### Problem description
Through the last line of the entries, please copy every line exactly, starting with the one that contains "1098x635 pixels.".

Saved data entries:
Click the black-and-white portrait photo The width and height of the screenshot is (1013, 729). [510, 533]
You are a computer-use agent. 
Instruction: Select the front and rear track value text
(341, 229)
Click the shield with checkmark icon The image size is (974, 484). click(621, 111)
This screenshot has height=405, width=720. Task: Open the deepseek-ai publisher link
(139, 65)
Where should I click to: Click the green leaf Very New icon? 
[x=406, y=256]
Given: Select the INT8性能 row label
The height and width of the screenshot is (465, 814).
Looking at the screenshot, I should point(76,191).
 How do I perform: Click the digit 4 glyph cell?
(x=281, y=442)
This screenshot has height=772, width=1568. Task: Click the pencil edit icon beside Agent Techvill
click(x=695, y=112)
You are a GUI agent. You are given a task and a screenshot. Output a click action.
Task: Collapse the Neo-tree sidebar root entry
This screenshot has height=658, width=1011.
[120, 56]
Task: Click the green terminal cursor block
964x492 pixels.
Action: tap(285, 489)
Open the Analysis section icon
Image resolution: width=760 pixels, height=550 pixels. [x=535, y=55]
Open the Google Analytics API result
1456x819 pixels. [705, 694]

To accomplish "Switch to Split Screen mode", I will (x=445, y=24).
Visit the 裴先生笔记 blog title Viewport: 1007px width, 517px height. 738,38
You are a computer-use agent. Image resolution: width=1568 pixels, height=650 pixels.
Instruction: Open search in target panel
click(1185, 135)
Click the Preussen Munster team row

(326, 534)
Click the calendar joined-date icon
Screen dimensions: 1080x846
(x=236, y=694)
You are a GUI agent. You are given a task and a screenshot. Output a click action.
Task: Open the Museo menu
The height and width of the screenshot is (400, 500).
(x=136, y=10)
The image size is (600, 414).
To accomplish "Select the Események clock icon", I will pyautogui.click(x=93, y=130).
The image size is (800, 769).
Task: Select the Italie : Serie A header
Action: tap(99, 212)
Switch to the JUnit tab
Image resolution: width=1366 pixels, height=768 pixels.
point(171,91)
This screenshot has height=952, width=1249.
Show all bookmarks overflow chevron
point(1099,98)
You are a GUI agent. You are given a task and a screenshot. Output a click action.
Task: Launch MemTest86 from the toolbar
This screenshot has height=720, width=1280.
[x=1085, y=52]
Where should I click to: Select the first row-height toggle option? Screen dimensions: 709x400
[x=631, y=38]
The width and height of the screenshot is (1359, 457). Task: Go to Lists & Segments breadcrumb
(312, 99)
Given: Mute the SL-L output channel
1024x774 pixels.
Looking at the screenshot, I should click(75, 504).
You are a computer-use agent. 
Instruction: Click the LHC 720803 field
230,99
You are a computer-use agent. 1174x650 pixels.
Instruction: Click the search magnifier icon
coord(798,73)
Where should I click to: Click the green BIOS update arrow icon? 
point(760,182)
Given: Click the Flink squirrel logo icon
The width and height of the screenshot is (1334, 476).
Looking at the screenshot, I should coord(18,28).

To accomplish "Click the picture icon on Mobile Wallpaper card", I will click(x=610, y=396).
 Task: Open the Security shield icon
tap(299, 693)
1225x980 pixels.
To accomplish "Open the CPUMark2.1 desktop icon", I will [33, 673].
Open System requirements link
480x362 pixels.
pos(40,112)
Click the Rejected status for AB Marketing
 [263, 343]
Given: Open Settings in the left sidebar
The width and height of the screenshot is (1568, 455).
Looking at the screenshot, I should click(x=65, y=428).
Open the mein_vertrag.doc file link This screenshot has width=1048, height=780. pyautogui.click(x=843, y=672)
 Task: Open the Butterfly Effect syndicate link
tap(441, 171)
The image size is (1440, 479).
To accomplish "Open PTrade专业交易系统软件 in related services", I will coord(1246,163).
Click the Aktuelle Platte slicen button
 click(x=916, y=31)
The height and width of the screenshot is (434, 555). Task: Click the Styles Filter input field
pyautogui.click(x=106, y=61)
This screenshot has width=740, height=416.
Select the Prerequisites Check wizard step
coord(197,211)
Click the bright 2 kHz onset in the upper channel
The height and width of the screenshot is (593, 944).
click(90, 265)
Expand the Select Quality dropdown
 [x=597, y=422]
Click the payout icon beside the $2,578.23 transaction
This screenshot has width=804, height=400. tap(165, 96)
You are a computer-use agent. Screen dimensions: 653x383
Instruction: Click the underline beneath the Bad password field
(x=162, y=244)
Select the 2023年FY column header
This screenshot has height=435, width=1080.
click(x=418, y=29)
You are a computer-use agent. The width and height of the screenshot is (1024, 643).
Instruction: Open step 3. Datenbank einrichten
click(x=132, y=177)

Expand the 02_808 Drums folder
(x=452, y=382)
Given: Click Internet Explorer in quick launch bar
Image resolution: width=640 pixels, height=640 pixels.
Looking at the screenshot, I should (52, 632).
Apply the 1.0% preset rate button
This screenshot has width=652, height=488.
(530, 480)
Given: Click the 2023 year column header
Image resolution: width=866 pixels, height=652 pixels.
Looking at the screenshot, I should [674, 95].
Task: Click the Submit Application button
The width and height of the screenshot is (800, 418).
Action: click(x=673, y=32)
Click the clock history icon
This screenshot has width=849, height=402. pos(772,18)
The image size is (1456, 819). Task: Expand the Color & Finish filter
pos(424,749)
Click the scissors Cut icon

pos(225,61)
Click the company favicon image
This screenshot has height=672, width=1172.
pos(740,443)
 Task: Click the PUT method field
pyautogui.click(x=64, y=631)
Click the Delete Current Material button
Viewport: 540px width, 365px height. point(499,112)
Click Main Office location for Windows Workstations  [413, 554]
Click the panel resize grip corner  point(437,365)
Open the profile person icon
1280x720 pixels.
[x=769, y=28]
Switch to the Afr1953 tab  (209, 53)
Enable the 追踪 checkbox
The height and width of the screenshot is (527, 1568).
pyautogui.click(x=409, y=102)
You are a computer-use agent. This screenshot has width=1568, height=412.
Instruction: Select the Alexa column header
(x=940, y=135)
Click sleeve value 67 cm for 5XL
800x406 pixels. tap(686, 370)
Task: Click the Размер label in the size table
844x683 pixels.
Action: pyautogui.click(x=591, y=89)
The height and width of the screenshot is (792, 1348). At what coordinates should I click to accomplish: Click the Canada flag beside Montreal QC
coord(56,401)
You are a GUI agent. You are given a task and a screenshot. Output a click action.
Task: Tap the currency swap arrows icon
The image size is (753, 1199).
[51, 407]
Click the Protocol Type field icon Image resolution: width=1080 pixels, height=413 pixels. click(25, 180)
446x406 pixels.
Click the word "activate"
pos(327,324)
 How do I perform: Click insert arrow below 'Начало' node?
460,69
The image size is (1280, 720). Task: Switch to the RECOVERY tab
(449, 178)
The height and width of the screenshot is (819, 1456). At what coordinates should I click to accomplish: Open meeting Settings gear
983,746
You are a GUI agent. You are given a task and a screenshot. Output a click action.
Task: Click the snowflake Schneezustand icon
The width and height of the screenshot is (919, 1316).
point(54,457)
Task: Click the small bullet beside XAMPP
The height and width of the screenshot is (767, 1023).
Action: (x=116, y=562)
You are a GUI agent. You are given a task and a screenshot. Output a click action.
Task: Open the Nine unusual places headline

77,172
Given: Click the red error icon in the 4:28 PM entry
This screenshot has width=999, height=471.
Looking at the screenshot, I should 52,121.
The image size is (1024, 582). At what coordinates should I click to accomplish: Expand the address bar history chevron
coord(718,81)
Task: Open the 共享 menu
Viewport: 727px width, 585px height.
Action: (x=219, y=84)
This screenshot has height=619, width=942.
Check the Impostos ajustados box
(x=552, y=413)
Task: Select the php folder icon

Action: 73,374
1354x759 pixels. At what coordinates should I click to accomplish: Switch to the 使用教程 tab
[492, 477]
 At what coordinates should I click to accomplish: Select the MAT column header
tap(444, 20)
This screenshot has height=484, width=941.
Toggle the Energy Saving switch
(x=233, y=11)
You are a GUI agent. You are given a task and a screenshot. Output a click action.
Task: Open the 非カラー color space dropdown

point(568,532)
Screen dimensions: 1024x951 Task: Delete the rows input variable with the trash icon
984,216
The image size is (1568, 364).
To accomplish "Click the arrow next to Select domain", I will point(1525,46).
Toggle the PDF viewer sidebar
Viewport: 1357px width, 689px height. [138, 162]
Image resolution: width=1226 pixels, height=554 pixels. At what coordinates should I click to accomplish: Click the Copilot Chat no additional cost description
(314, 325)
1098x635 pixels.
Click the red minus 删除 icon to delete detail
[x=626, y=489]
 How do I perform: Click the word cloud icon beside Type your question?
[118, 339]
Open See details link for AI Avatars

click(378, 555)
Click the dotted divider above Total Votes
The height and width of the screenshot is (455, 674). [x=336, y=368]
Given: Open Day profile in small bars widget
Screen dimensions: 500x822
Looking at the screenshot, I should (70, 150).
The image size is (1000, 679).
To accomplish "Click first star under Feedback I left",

### Response
1098x635 pixels.
Click the red minus 删除 icon to delete detail
[x=626, y=489]
 How do I perform: Click the word cloud icon beside Type your question?
[118, 339]
Open See details link for AI Avatars

click(378, 555)
Click the dotted divider above Total Votes
The height and width of the screenshot is (455, 674). [x=336, y=368]
Given: Open Day profile in small bars widget
Screen dimensions: 500x822
Looking at the screenshot, I should (70, 150).
The image size is (1000, 679).
To accomplish "Click first star under Feedback I left",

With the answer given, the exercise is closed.